[BEGIN Information given]
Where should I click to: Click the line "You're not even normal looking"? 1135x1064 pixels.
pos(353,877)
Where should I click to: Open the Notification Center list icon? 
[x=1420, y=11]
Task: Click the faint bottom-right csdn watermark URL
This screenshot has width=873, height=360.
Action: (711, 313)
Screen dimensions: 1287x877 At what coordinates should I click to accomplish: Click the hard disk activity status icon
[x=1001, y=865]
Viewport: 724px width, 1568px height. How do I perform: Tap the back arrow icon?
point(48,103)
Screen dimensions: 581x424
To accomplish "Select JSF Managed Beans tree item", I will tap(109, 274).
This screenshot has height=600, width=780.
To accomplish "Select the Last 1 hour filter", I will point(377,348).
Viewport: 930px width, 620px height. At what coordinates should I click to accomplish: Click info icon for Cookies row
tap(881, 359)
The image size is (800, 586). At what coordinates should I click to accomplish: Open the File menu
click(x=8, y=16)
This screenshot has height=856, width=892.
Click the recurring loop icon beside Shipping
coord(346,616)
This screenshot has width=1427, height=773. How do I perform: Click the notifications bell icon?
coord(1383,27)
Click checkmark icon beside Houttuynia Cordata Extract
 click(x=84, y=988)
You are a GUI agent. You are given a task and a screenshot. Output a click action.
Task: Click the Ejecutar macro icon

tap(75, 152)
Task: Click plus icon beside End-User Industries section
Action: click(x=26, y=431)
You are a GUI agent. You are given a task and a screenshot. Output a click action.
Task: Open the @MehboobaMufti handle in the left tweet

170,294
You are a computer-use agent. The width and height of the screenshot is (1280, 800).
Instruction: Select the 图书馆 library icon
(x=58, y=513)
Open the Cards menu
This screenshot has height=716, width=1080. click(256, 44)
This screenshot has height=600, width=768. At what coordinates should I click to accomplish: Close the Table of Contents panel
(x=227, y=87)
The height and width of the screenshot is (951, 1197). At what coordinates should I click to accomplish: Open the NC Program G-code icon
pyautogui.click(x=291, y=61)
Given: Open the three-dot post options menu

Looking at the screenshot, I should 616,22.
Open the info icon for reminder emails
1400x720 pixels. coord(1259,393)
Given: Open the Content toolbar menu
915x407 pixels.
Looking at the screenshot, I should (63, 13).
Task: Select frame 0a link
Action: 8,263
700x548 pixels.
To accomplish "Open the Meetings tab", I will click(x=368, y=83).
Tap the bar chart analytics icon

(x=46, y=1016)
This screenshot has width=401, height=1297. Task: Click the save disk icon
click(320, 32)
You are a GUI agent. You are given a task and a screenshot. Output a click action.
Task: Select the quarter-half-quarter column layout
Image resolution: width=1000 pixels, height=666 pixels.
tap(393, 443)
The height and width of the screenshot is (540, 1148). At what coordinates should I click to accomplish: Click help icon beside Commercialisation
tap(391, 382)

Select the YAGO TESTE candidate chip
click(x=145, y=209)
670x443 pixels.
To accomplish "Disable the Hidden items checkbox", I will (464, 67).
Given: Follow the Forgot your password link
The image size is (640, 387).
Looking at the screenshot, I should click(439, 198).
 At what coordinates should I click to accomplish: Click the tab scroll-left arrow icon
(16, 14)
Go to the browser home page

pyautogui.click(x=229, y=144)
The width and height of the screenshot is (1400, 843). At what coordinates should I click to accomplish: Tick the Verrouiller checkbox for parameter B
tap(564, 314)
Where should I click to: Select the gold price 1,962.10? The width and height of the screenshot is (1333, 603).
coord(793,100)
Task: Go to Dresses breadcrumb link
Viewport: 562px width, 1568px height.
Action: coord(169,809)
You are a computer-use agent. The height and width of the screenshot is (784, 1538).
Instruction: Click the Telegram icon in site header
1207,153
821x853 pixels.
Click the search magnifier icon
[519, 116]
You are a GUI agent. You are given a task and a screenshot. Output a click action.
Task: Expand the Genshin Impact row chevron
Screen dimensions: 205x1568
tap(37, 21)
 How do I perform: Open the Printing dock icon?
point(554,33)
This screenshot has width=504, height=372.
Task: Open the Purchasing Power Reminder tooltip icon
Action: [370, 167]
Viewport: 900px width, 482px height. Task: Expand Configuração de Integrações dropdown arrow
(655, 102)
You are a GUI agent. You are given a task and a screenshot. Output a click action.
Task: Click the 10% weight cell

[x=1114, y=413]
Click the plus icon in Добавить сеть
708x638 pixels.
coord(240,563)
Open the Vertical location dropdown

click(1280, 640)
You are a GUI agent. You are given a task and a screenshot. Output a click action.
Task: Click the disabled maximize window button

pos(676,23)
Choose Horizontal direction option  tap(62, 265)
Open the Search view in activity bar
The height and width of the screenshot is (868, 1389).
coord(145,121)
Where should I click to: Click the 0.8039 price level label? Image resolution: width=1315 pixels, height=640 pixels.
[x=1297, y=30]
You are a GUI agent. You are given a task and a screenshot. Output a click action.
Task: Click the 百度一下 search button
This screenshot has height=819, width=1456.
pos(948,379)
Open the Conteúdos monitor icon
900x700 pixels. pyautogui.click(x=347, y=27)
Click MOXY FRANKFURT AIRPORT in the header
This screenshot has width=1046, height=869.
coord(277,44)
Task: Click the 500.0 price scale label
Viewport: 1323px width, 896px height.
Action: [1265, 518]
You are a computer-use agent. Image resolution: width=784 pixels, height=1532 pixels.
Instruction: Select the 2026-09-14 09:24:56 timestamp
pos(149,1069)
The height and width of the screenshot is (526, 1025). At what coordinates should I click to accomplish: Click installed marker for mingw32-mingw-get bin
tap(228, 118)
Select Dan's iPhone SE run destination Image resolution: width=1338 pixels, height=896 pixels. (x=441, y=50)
[END Information given]
Stated task: Reproduce the entire listing above verbatim, line by line, with no changes.

Output for this task:
Where should I click to: Click the line "You're not even normal looking"? 1135x1064 pixels.
pos(353,877)
Where should I click to: Open the Notification Center list icon? 
[x=1420, y=11]
Task: Click the faint bottom-right csdn watermark URL
This screenshot has width=873, height=360.
Action: (711, 313)
Screen dimensions: 1287x877 At what coordinates should I click to accomplish: Click the hard disk activity status icon
[x=1001, y=865]
Viewport: 724px width, 1568px height. How do I perform: Tap the back arrow icon?
point(48,103)
Screen dimensions: 581x424
To accomplish "Select JSF Managed Beans tree item", I will tap(109, 274).
This screenshot has height=600, width=780.
To accomplish "Select the Last 1 hour filter", I will point(377,348).
Viewport: 930px width, 620px height. At what coordinates should I click to accomplish: Click info icon for Cookies row
tap(881, 359)
The image size is (800, 586). At what coordinates should I click to accomplish: Open the File menu
click(x=8, y=16)
This screenshot has height=856, width=892.
Click the recurring loop icon beside Shipping
coord(346,616)
This screenshot has width=1427, height=773. How do I perform: Click the notifications bell icon?
coord(1383,27)
Click checkmark icon beside Houttuynia Cordata Extract
 click(x=84, y=988)
You are a GUI agent. You are given a task and a screenshot. Output a click action.
Task: Click the Ejecutar macro icon

tap(75, 152)
Task: Click plus icon beside End-User Industries section
Action: click(x=26, y=431)
You are a GUI agent. You are given a task and a screenshot. Output a click action.
Task: Open the @MehboobaMufti handle in the left tweet

170,294
You are a computer-use agent. The width and height of the screenshot is (1280, 800).
Instruction: Select the 图书馆 library icon
(x=58, y=513)
Open the Cards menu
This screenshot has height=716, width=1080. click(256, 44)
This screenshot has height=600, width=768. At what coordinates should I click to accomplish: Close the Table of Contents panel
(x=227, y=87)
The height and width of the screenshot is (951, 1197). At what coordinates should I click to accomplish: Open the NC Program G-code icon
pyautogui.click(x=291, y=61)
Given: Open the three-dot post options menu

Looking at the screenshot, I should 616,22.
Open the info icon for reminder emails
1400x720 pixels. coord(1259,393)
Given: Open the Content toolbar menu
915x407 pixels.
Looking at the screenshot, I should (63, 13).
Task: Select frame 0a link
Action: 8,263
700x548 pixels.
To accomplish "Open the Meetings tab", I will click(x=368, y=83).
Tap the bar chart analytics icon

(x=46, y=1016)
This screenshot has width=401, height=1297. Task: Click the save disk icon
click(320, 32)
You are a GUI agent. You are given a task and a screenshot. Output a click action.
Task: Select the quarter-half-quarter column layout
Image resolution: width=1000 pixels, height=666 pixels.
tap(393, 443)
The height and width of the screenshot is (540, 1148). At what coordinates should I click to accomplish: Click help icon beside Commercialisation
tap(391, 382)

Select the YAGO TESTE candidate chip
click(x=145, y=209)
670x443 pixels.
To accomplish "Disable the Hidden items checkbox", I will (464, 67).
Given: Follow the Forgot your password link
The image size is (640, 387).
Looking at the screenshot, I should click(439, 198).
 At what coordinates should I click to accomplish: Click the tab scroll-left arrow icon
(16, 14)
Go to the browser home page

pyautogui.click(x=229, y=144)
The width and height of the screenshot is (1400, 843). At what coordinates should I click to accomplish: Tick the Verrouiller checkbox for parameter B
tap(564, 314)
Where should I click to: Select the gold price 1,962.10? The width and height of the screenshot is (1333, 603).
coord(793,100)
Task: Go to Dresses breadcrumb link
Viewport: 562px width, 1568px height.
Action: coord(169,809)
You are a computer-use agent. The height and width of the screenshot is (784, 1538).
Instruction: Click the Telegram icon in site header
1207,153
821x853 pixels.
Click the search magnifier icon
[519, 116]
You are a GUI agent. You are given a task and a screenshot. Output a click action.
Task: Expand the Genshin Impact row chevron
Screen dimensions: 205x1568
tap(37, 21)
 How do I perform: Open the Printing dock icon?
point(554,33)
This screenshot has width=504, height=372.
Task: Open the Purchasing Power Reminder tooltip icon
Action: [370, 167]
Viewport: 900px width, 482px height. Task: Expand Configuração de Integrações dropdown arrow
(655, 102)
You are a GUI agent. You are given a task and a screenshot. Output a click action.
Task: Click the 10% weight cell

[x=1114, y=413]
Click the plus icon in Добавить сеть
708x638 pixels.
coord(240,563)
Open the Vertical location dropdown

click(1280, 640)
You are a GUI agent. You are given a task and a screenshot. Output a click action.
Task: Click the disabled maximize window button

pos(676,23)
Choose Horizontal direction option  tap(62, 265)
Open the Search view in activity bar
The height and width of the screenshot is (868, 1389).
coord(145,121)
Where should I click to: Click the 0.8039 price level label? Image resolution: width=1315 pixels, height=640 pixels.
[x=1297, y=30]
You are a GUI agent. You are given a task and a screenshot. Output a click action.
Task: Click the 百度一下 search button
This screenshot has height=819, width=1456.
pos(948,379)
Open the Conteúdos monitor icon
900x700 pixels. pyautogui.click(x=347, y=27)
Click MOXY FRANKFURT AIRPORT in the header
This screenshot has width=1046, height=869.
coord(277,44)
Task: Click the 500.0 price scale label
Viewport: 1323px width, 896px height.
Action: [1265, 518]
You are a computer-use agent. Image resolution: width=784 pixels, height=1532 pixels.
Instruction: Select the 2026-09-14 09:24:56 timestamp
pos(149,1069)
The height and width of the screenshot is (526, 1025). At what coordinates should I click to accomplish: Click installed marker for mingw32-mingw-get bin
tap(228, 118)
Select Dan's iPhone SE run destination Image resolution: width=1338 pixels, height=896 pixels. (x=441, y=50)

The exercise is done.